Although all people are over 99.9% genetically identical, the small amount of diversity that does exist between individuals tends to track with ethnicity.
This is probably pretty obvious–an individual of Japanese ancestry is more genetically similar to another Japanese person than to someone of European heritage.
What might not be so obvious is that genetic diversity arises in the first place from random changes to DNA that are passed down through generations. Although most of these changes do not impact how people interact with their local environments, some changes do and are said to be under evolutionary pressure. Climate, diet, and pathogens are examples of environmental factors that can exert pressure, causing one version of a piece of DNA to become more common in a population than it would be by chance alone.
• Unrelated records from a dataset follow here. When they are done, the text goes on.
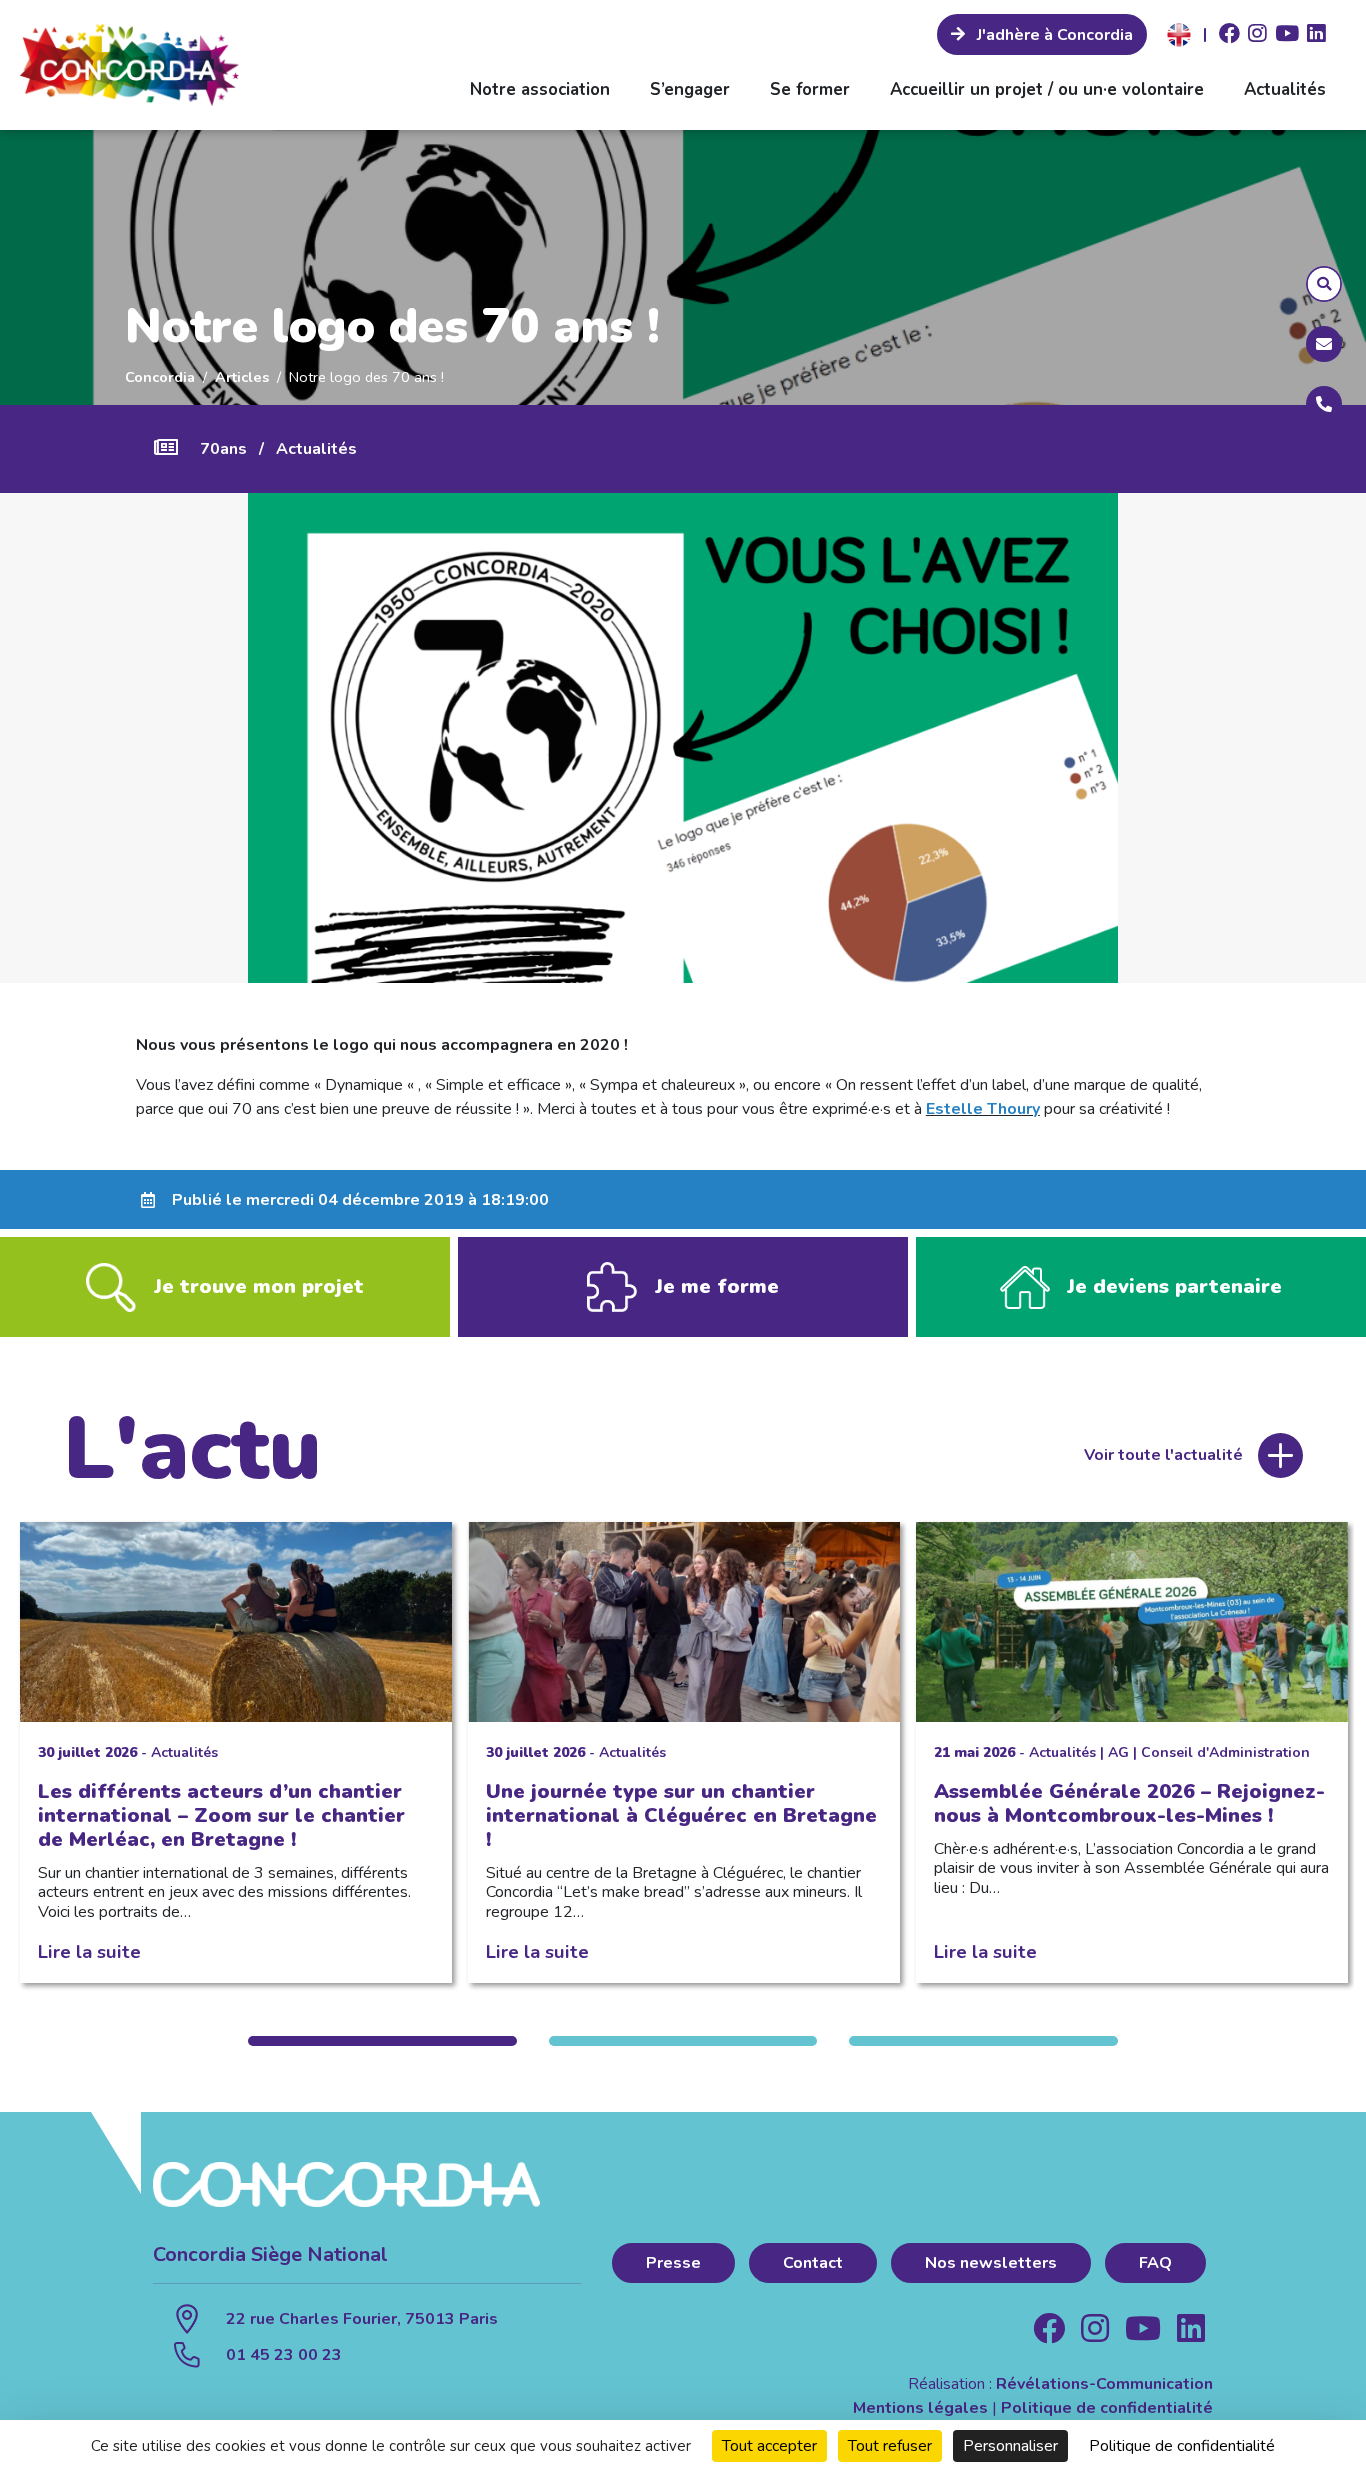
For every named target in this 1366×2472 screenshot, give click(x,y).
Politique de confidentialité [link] (1182, 2446)
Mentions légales (920, 2408)
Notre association (540, 89)
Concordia (160, 377)
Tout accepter (769, 2446)
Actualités (1285, 89)
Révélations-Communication (1104, 2384)
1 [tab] (382, 2041)
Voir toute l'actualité (1163, 1455)
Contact (813, 2263)
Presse (673, 2263)
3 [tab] (983, 2041)
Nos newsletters (991, 2263)
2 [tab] (683, 2041)
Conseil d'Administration (1225, 1752)
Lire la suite (89, 1951)
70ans (223, 449)
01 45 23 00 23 (284, 2355)
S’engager (690, 89)
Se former (810, 89)
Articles (242, 377)
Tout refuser (890, 2446)
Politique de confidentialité (1107, 2408)
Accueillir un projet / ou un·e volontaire (1047, 89)
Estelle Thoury (983, 1109)
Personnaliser (1010, 2446)
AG (1118, 1752)
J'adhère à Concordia (1053, 35)
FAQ (1155, 2263)
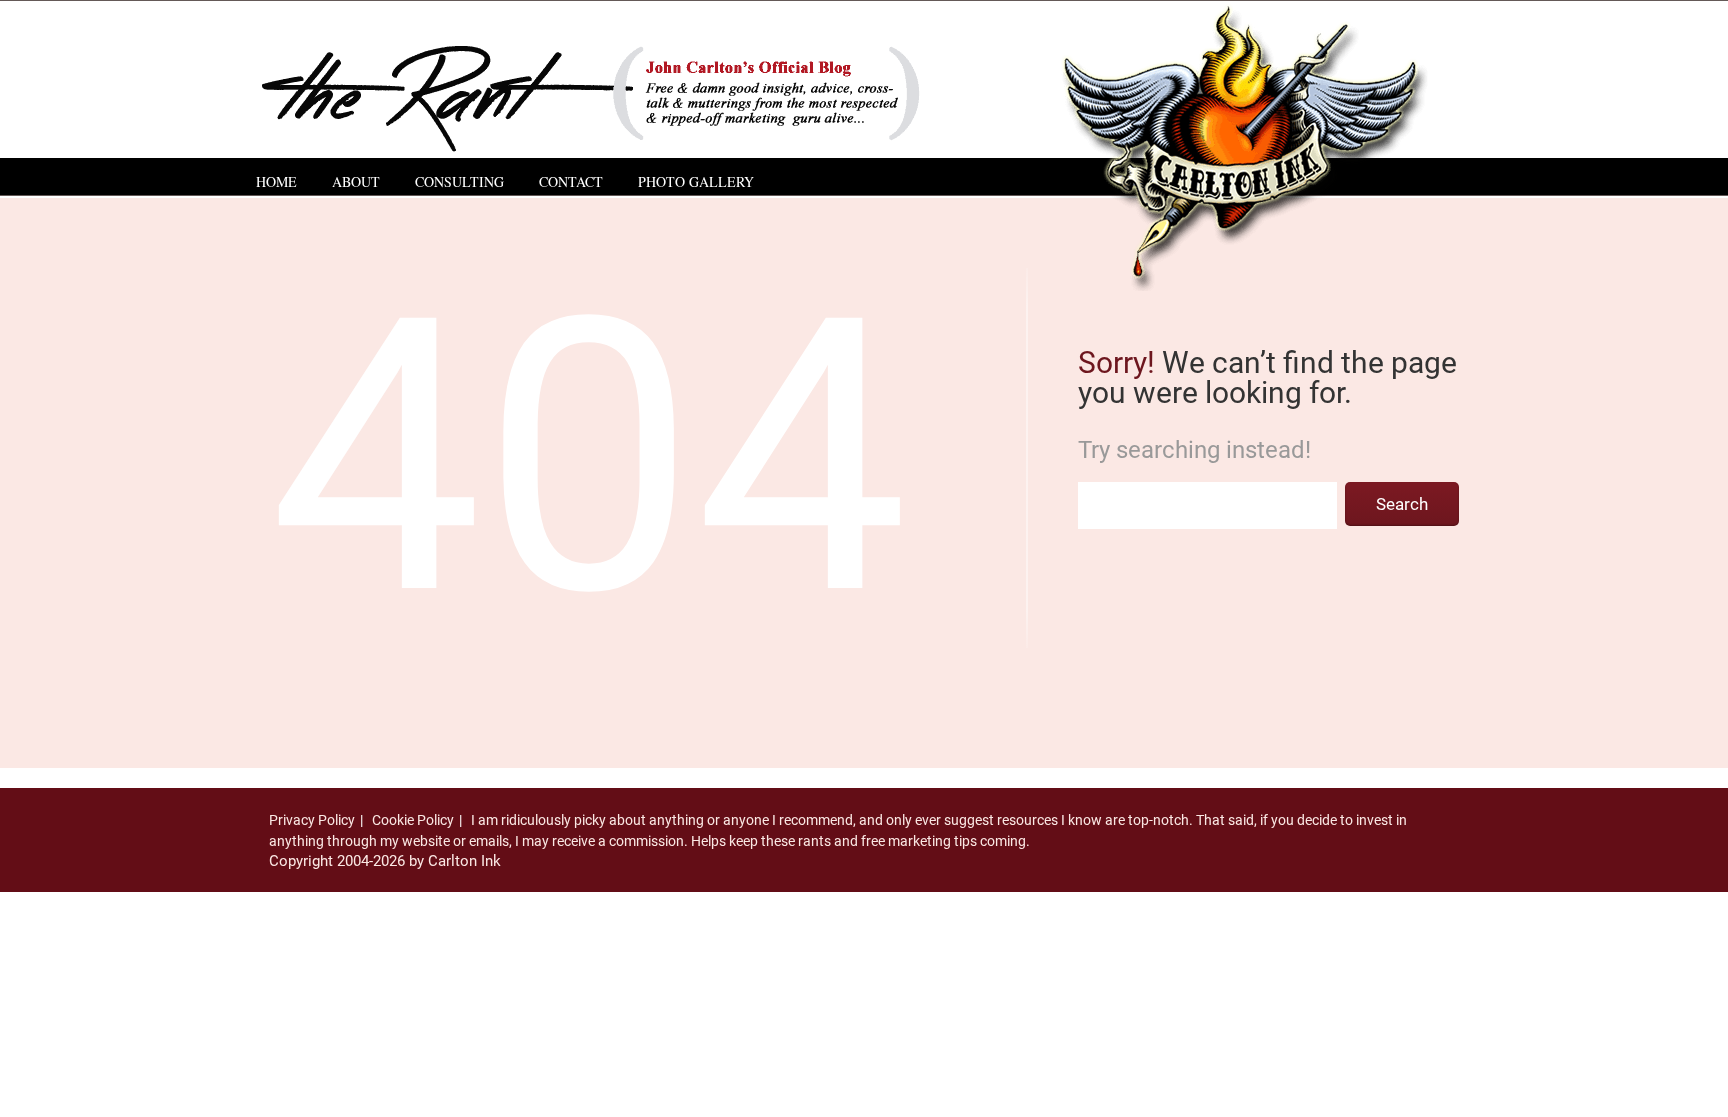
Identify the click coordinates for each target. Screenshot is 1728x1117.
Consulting (459, 181)
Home (276, 181)
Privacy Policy (312, 820)
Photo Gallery (696, 181)
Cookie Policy (413, 820)
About (356, 181)
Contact (571, 181)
Variation related to pigmentation–skin, hair, and eye color–is a well-known example of natural selection. Now, a study led by Matteo Fumagalli from UC Berkeley and published in PLoS Genetics suggests that pathogens have also been an important driver of local adaptation over the course of human evolution. The researchers behind this study scanned DNA from 55 distinct human populations and correlated 500,000 SNPs with environmental factors such as temperature, diet, and pathogen diversity.
Although about 95% of the observed human genetic diversity appeared to be due to non-selective processes, a finding that was not surprising, adaptation to local environments–and specifically to pathogens–also accounted for a significant amount of genetic diversity.
Viruses, bacteria, protozoan organisms that cause malaria and leishmaniasis, and parasitic worms are all examples of pathogens.
The study’s findings suggest that about 100 human genes have been strongly influenced by pathogenic organisms. Parasitic worms seem to have posed the most pressure on human genes. Because worms are complex organisms with longer lifespans than more simple pathogens, they may have co-evolved with people and exerted more pressure on the human genome.
The evolution of skin pigmentation is a classic example of how local environments can pressure human genes.
People with more melanin have darker skin tones and survive better–at least without the modern day application of sunscreen–in sunny environments. On the level of DNA, this means that versions of genes associated with more melanin production were selected for in people living in sunny climates.
Unfortunately, it seems the same genetic adaptations that protected our ancestors from pathogens may now have undesirable consequences in modern societies. Twenty-three of the genes influenced by pathogen-driven selection are involved in the immune system and implicated in autoimmune diseases such as celiac disease, type 1 diabetes and multiple sclerosis. The researchers suggest that versions of SNPs associated with increased risk for autoimmunity may have become relatively common in some populations because they used to protect our ancestors from infection.
This study offers new evidence for the hygiene hypothesis, a currently unproven theory suggesting that ramped up immune systems originally evolved to protect people from infectious organisms. As societies devised ways to keep pathogens at bay, however, their immune systems failed to adjust and they began to suffer from immune diseases characterized by too much inflammation.